(WHAT THE TASK REQUIRES) Provide the number of lines in the records that hold the string "computer", without any other words.

-- -- --

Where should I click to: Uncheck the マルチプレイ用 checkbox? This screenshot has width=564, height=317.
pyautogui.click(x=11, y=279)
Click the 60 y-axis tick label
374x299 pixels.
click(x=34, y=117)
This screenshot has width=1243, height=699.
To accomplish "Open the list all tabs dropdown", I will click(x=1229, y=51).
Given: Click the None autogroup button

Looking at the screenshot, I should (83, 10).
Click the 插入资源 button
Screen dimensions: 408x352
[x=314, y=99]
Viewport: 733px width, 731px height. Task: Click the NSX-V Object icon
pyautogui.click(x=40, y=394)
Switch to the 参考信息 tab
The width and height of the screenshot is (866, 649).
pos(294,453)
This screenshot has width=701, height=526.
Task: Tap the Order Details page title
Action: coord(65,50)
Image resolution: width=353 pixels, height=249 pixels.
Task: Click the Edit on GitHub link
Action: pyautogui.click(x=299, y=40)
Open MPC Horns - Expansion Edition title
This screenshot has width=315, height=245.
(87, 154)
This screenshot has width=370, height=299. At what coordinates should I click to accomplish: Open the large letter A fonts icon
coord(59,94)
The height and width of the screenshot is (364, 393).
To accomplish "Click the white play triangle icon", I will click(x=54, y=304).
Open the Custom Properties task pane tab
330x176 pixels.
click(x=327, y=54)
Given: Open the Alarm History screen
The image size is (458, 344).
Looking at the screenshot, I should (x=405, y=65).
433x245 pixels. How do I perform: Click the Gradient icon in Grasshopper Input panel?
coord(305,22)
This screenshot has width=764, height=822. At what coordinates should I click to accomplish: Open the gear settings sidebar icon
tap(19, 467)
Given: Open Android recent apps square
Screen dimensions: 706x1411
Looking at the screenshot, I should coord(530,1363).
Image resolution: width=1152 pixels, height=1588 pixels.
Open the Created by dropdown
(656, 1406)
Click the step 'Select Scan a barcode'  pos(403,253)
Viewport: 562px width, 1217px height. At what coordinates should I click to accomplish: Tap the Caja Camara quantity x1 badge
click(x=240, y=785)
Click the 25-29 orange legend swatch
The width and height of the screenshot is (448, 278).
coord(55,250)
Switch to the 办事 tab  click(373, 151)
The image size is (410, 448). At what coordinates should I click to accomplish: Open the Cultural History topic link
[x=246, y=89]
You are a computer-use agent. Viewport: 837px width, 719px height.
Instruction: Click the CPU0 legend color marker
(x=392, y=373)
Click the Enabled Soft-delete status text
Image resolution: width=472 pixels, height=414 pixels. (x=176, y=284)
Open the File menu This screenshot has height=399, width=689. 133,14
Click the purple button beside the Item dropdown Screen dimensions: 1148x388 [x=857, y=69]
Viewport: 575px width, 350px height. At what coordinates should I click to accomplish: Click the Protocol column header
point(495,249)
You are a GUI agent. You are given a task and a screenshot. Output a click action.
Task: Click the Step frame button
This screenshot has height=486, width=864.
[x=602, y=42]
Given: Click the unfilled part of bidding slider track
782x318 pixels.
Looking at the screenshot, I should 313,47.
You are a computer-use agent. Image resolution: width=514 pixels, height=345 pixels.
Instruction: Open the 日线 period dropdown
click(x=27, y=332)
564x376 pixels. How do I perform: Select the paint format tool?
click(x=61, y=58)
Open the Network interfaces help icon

-- -- --

(OUTPUT) 2